Problem description -
From the Wilms tumor passage, quote word for word the part starting at "What is Wilms" and ending at "are the symptoms?".

Source passage -
··········

What is Wilms tumor?
Wilms tumor is the most common cancer of the kidney seen in infants and children. It is made up of tissue that comes from immature cells of the kidney. Wilms tumor also known as ‘Nephroblastoma’ is named after Dr. Wilms, a pathologist who first described the tissues from which this tumor arises.
Large Lump in Abdomen, Right Upper Quadrant
CT Scan showing Large Tumor Arising from Right Kidney
Operative Photo showing Massive Tumor
Completely Excised Tumor
How common is Wilms tumor?
Wilms tumor constitutes approximately 10% of all childhood cancers and is the second most common solid tumor in infants and children.
The average age of the patient at presenting with Wilms tumor is three years of age and it is most commonly seen between six months to eight years of age.
What are the symptoms?
The most common presentation is a firm, large, non-painful abdominal mass, commonly felt by a parent during a bath or a pediatrician. The child may also have high blood pressure or blood in urine (hematuria) on presentation. Other findings may include weight loss, loss of appetite or decreased energy level.

··········

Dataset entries
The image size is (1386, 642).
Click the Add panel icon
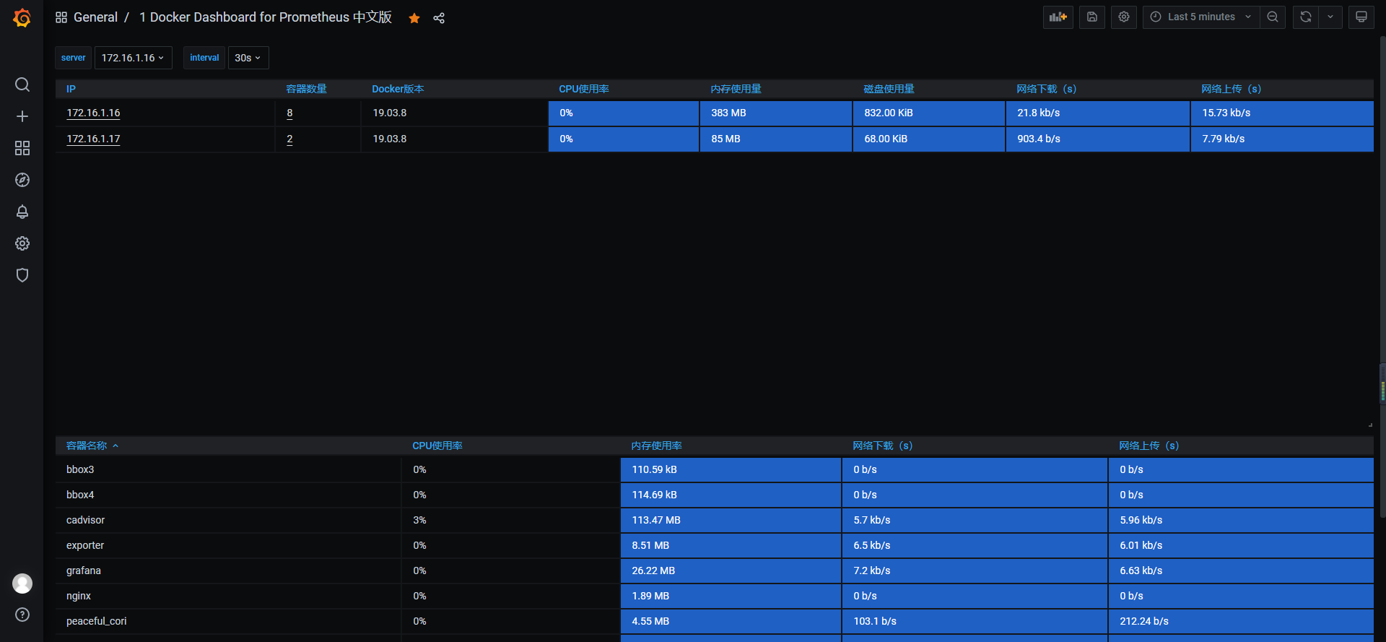[1058, 17]
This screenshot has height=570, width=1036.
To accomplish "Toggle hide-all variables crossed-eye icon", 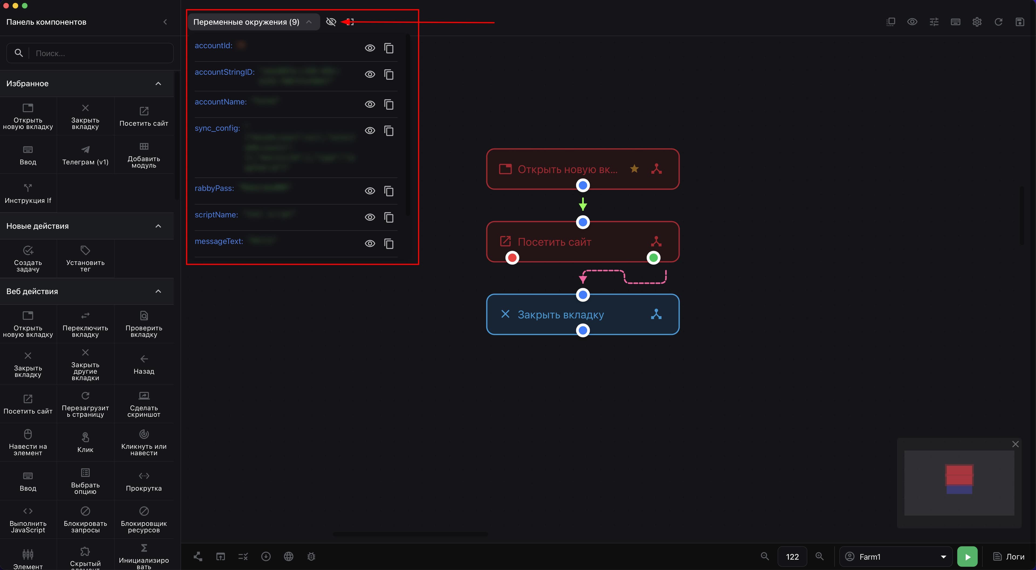I will 331,22.
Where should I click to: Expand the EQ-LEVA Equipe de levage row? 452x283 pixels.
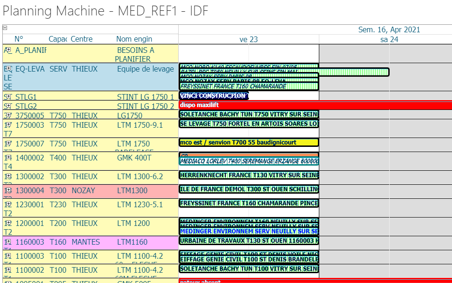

··········

Task response -
What is Wilms tumor?
Wilms tumor is the most common cancer of the kidney seen in infants and children. It is made up of tissue that comes from immature cells of the kidney. Wilms tumor also known as ‘Nephroblastoma’ is named after Dr. Wilms, a pathologist who first described the tissues from which this tumor arises.
Large Lump in Abdomen, Right Upper Quadrant
CT Scan showing Large Tumor Arising from Right Kidney
Operative Photo showing Massive Tumor
Completely Excised Tumor
How common is Wilms tumor?
Wilms tumor constitutes approximately 10% of all childhood cancers and is the second most common solid tumor in infants and children.
The average age of the patient at presenting with Wilms tumor is three years of age and it is most commonly seen between six months to eight years of age.
What are the symptoms?